Lee Ma-Ri rolled her eyes, her friend was majoring in political science and minoring in Modern Korean History at the University.

The place was a bit shabby but Ma-Ri was a proud new owner and she thought it had some potential, besides there were two rooms she could let out to other students. It would pay for itself if she did it that way.

“These doors aren't easy to move either” Soo-Mi said while trying to slide the bathroom door. “Seriously is this place even wired for electricity?”

Yes, but there weren't many plugs. Ma-Ri didn't see a problem with that, she liked what she liked.

Soo Mi shook her head “The bathroom walls are all, ick, the drain in the floor might be clogged and I bet a hair dryer would short circuit the whole neighborhood. How did they miss this place when the rest of the neighborhood was rebuilt in the 80's anyway? You're going to spend your whole break fixing this place up and you won't have any money left for soju!”

Ma-Ri never spent much time going out and drinking anyway. She had already visited some of the second-hand markets and found some items she would need. Kim Soo-Mi was right that the wallpaper really had to go. It was worn and she just wanted painted walls.

“Unnie, do you think Yewon and Suwon would volunteer to do some work around here for me” she asked her friend, who was much closer to the boys. “Isn't it cool to have a place like this close to campus, they don't have to stay with their grandmother?”

Soo-Mi crossed her arms and looked around with furrowed brow. “Maybe, but this place needs a lot of work before even they'd want to move in”

After Soo-Mi left, the proud new owner started tearing wallpaper down and soon found more wallpaper underneath. She sighed and shook her head, maybe she could paint over it. Then she noticed that it was actually newspaper underneath the first layer. Soo-Mi, the history buff, would get a kick out of this! So Ma-Ri continued pulling down the ugly wallpaper, dirt and dried glue fell too, so messy.

After a while Ma-Ri began to notice something. All of the newspaper on the wall had come from the same issue of the same newspaper. Someone had bought up a lot of newspapers on a single day or something to paper their house. Probably was an old issue they got for free out of the recycling, Korea was a poor country back then.

Later Soo-Mi texted her to say that Ma-Ri would need to personally go to the twins grandmother and ask for the help. The grandmother was kind of formal and particular, and probably a little senile but there were other people who helped out besides the boys. Ma-Ri decided to do that in the morning, first she would make instant noodles and unroll her bed in the living room. Her first night in her own place and she was very happy.
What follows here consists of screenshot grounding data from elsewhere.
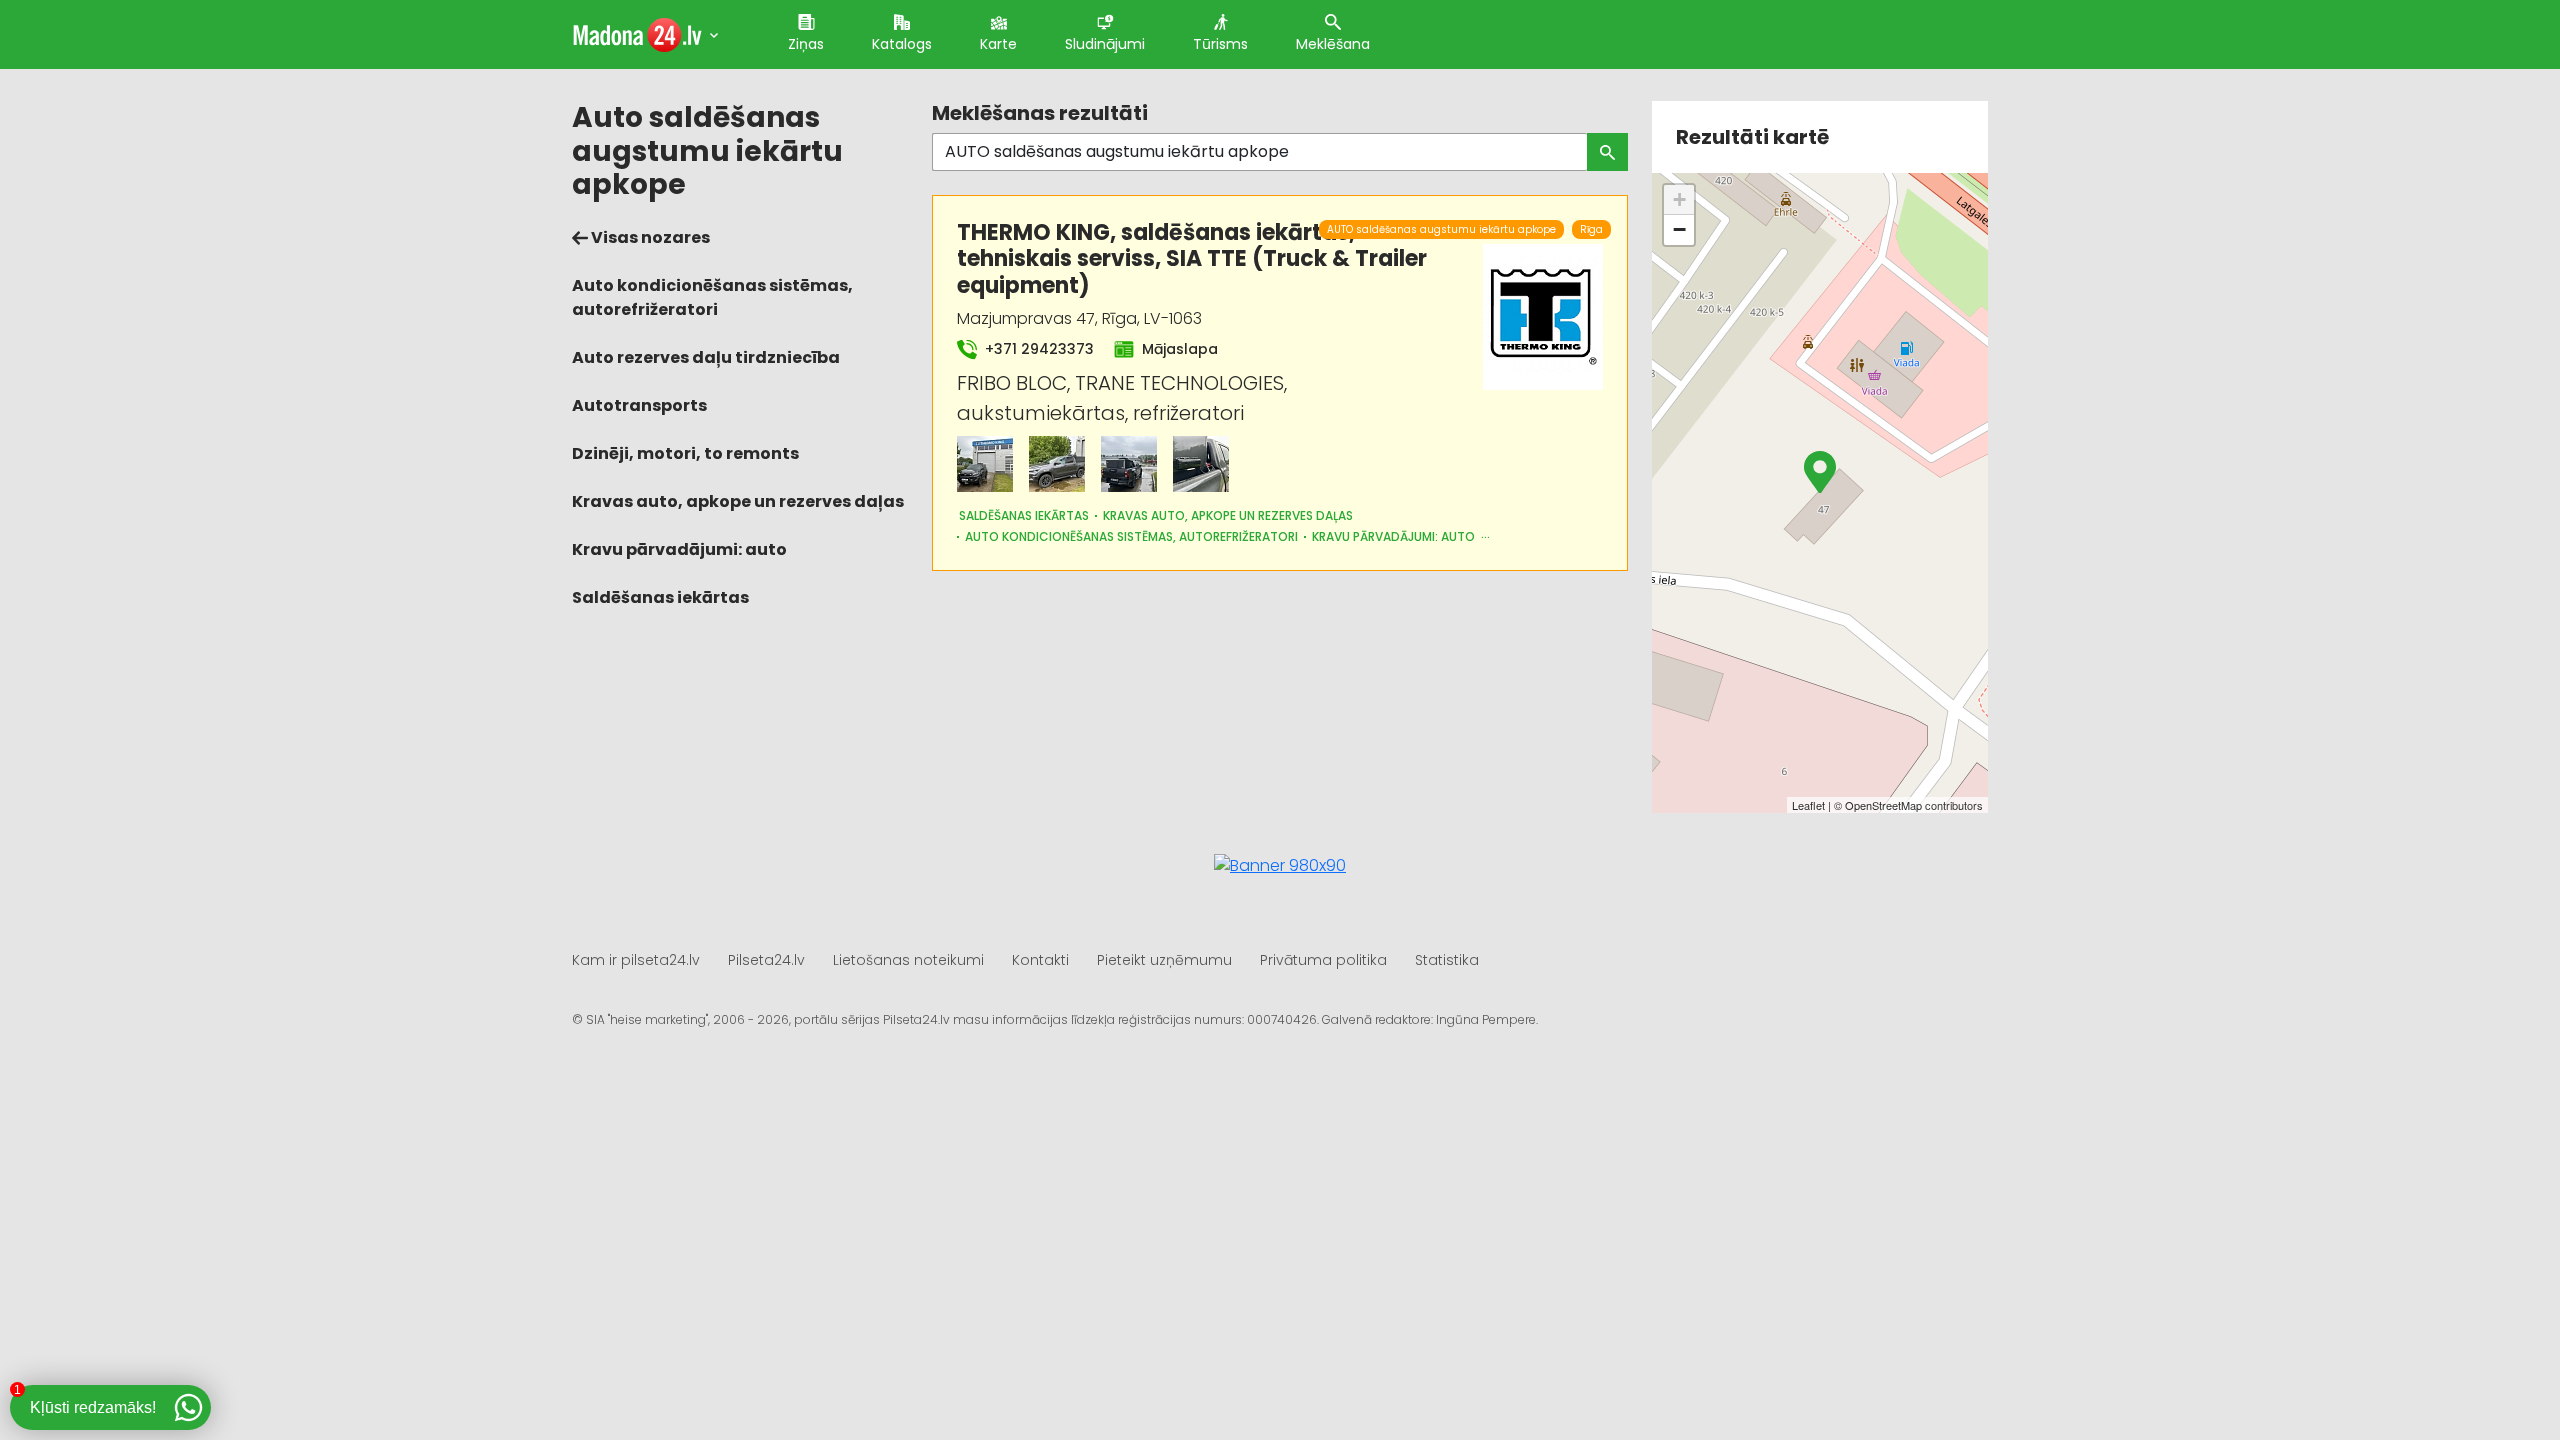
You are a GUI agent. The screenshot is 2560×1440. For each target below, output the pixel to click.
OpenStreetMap (1883, 805)
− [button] (1679, 229)
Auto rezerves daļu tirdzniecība (706, 357)
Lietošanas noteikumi (908, 960)
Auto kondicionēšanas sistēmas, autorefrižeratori (712, 297)
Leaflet (1808, 805)
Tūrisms (1220, 44)
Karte (998, 44)
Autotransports (639, 405)
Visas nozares (649, 237)
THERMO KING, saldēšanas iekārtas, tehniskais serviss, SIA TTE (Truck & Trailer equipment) (1192, 259)
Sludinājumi (1105, 44)
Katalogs (902, 44)
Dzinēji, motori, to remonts (685, 453)
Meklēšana (1333, 44)
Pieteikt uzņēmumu (1164, 960)
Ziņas (806, 44)
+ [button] (1679, 199)
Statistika (1447, 960)
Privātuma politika (1323, 960)
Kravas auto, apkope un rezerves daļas (738, 501)
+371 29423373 (1037, 349)
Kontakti (1040, 960)
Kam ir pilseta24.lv (636, 960)
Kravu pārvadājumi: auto (679, 549)
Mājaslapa (1178, 349)
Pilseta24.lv (766, 960)
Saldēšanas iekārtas (660, 597)
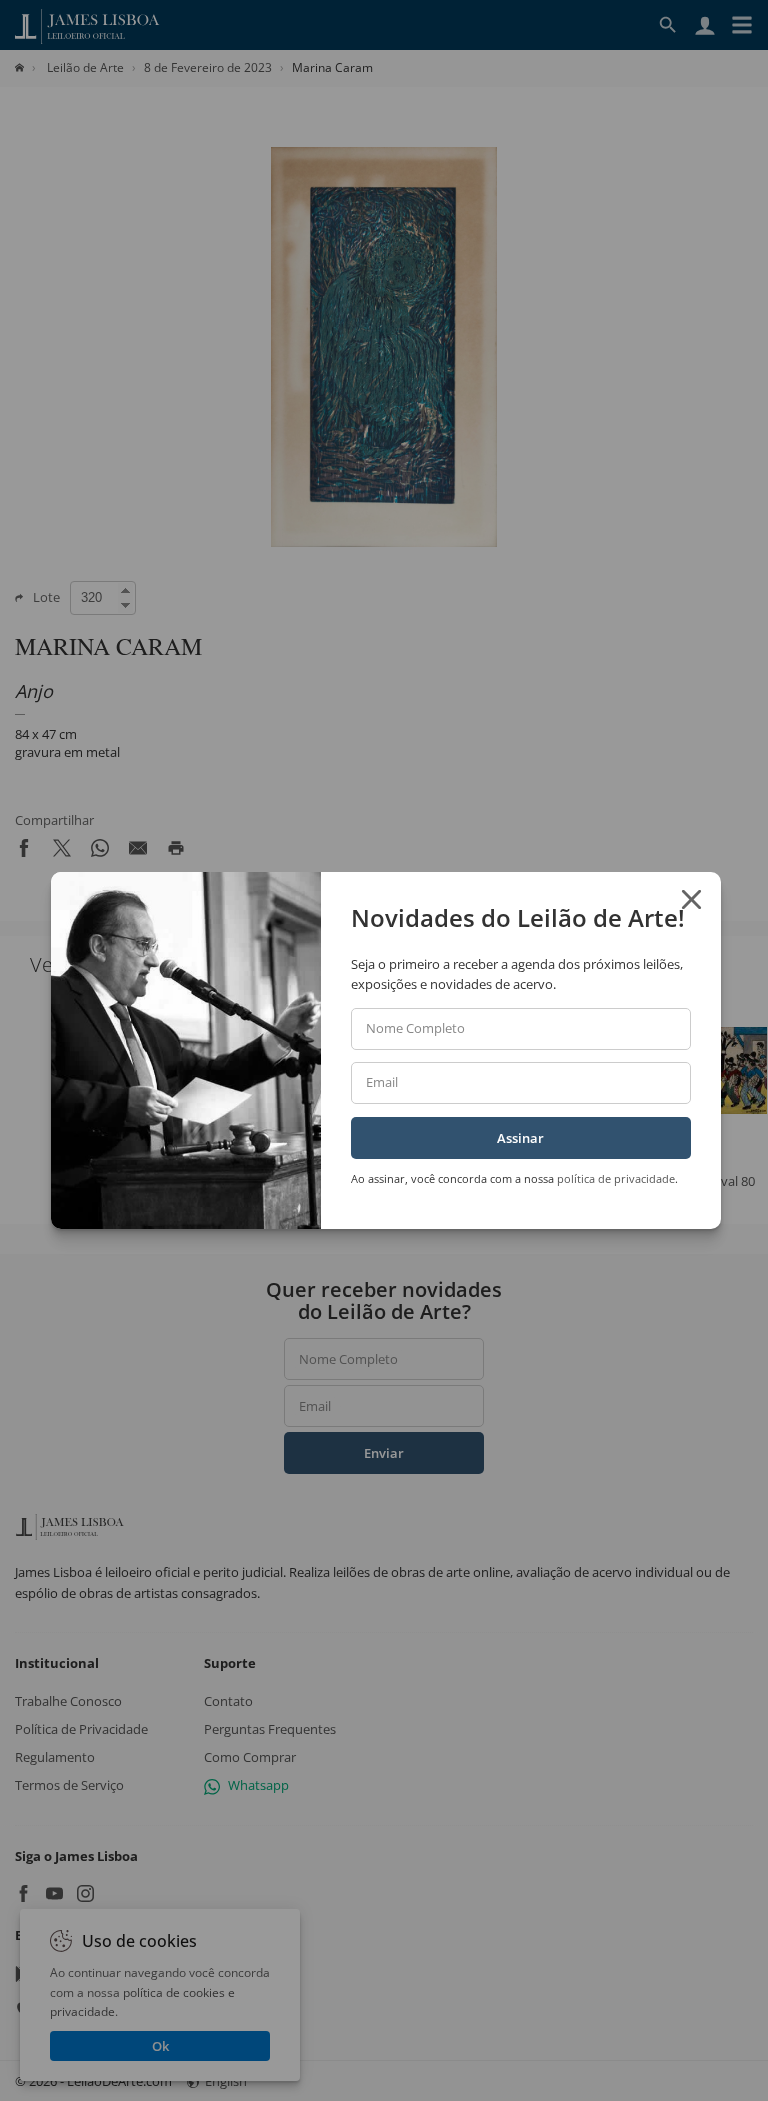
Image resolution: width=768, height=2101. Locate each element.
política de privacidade (616, 1178)
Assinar (520, 1138)
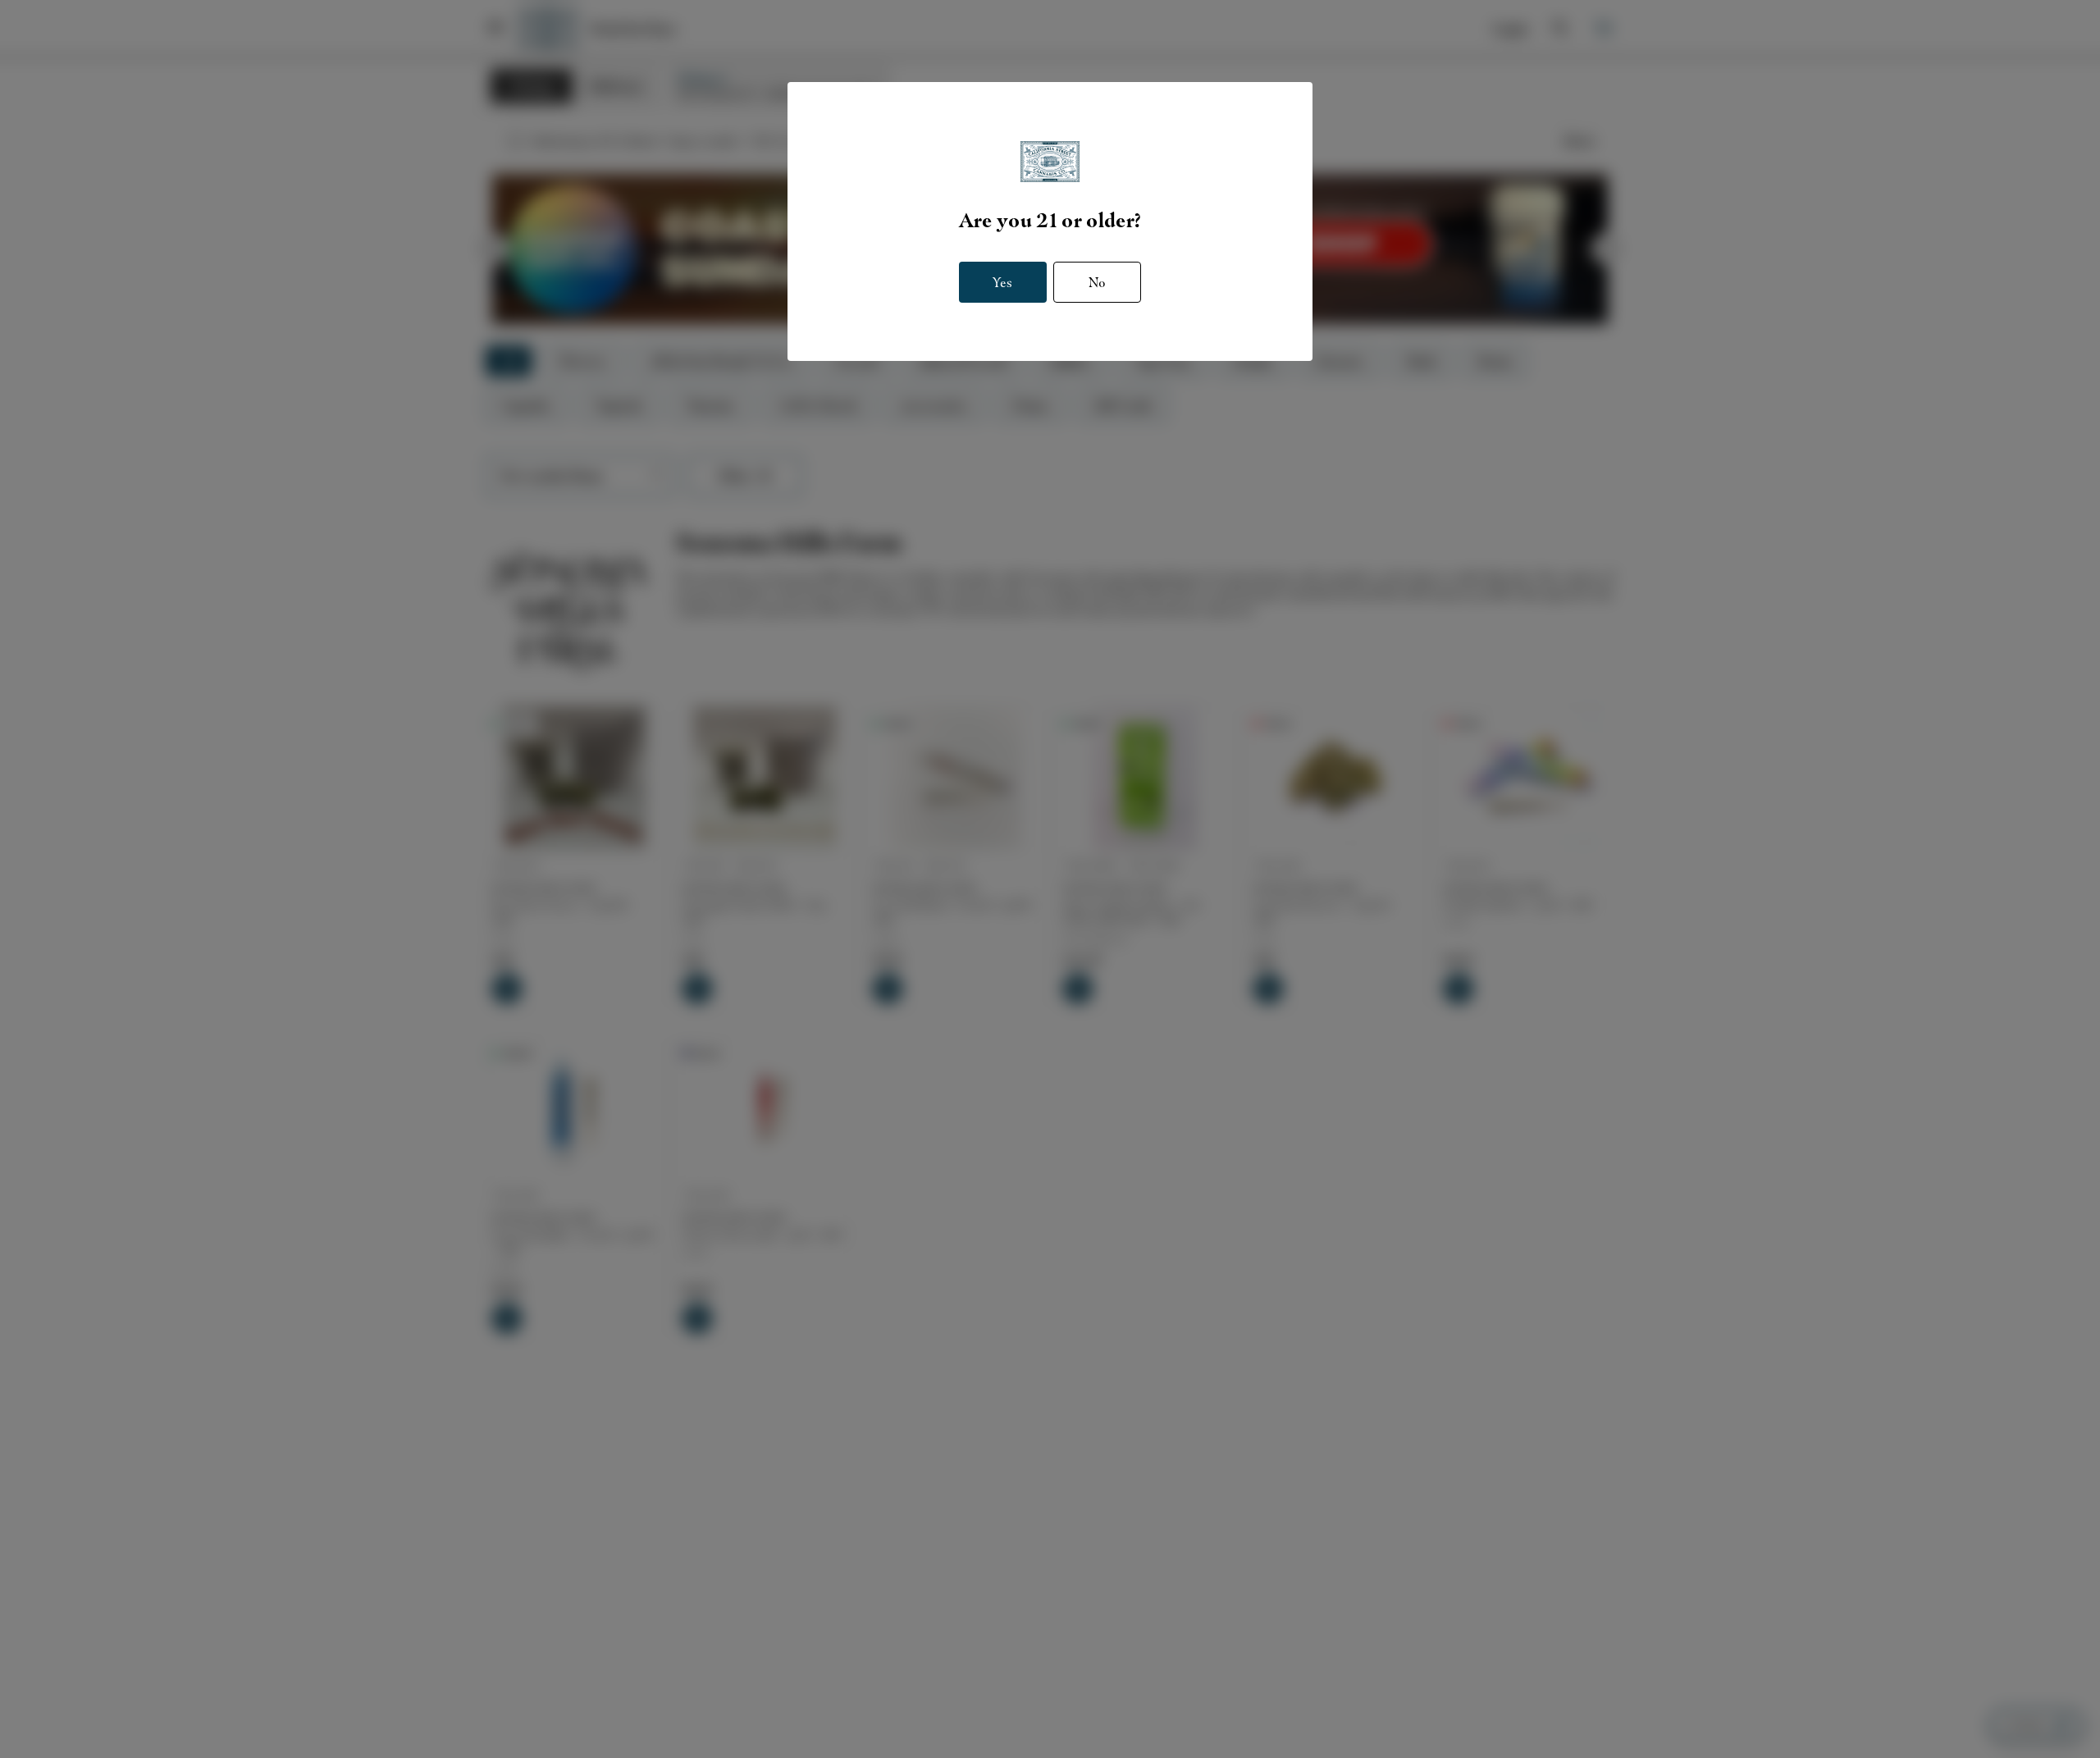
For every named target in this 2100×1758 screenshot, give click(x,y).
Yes (1002, 281)
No (1097, 281)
“Halmonie!” Ma-Ri said entering the gate of the home the next day and seeing the older woman hanging up some clothes on a line. “Annyeong!”

She bowed to the woman before getting down to business “I was wondering if it would be all right if your grandsons could help me renovate an old house I've bought?”

The woman seemed impressed that a University student could buy a house. Soon she was putting tea cups on the living room table “That must have been a lot of money”.

“Yeah, but it's okay. I saved up everything for as long as I can remember, every time I got pocket money I put it into my account.” Ma-Ri explained.

“But you didn't get to spend time with your friends if they were out buying things” the old woman said she was very perceptive. Lee Ma-Ri had been a lonely child, but she hadn't minded because she was a loner at heart. Until recently since Kim Soo-Mi had dragged her out of her shell.

Soon the twins came home from the library and grandmother made rice cakes as she told the boys about the house. “It's up the hill a bit, has to be the oldest house in the area”

“What's the address? So we can come look at it” Suwon said

“Is it creepy?” Yewon asked

Ma-Ri “I slept in the living room last night and I was not assaulted by ghosts or a gumiho. It's at 143 Gyeon-baek...”

Crash! Their grandmother had dropped the tray she was carrying and she looked faint. The boys rushed to help her sit on the couch.

“Are you okay?” they asked, rubbing her hands.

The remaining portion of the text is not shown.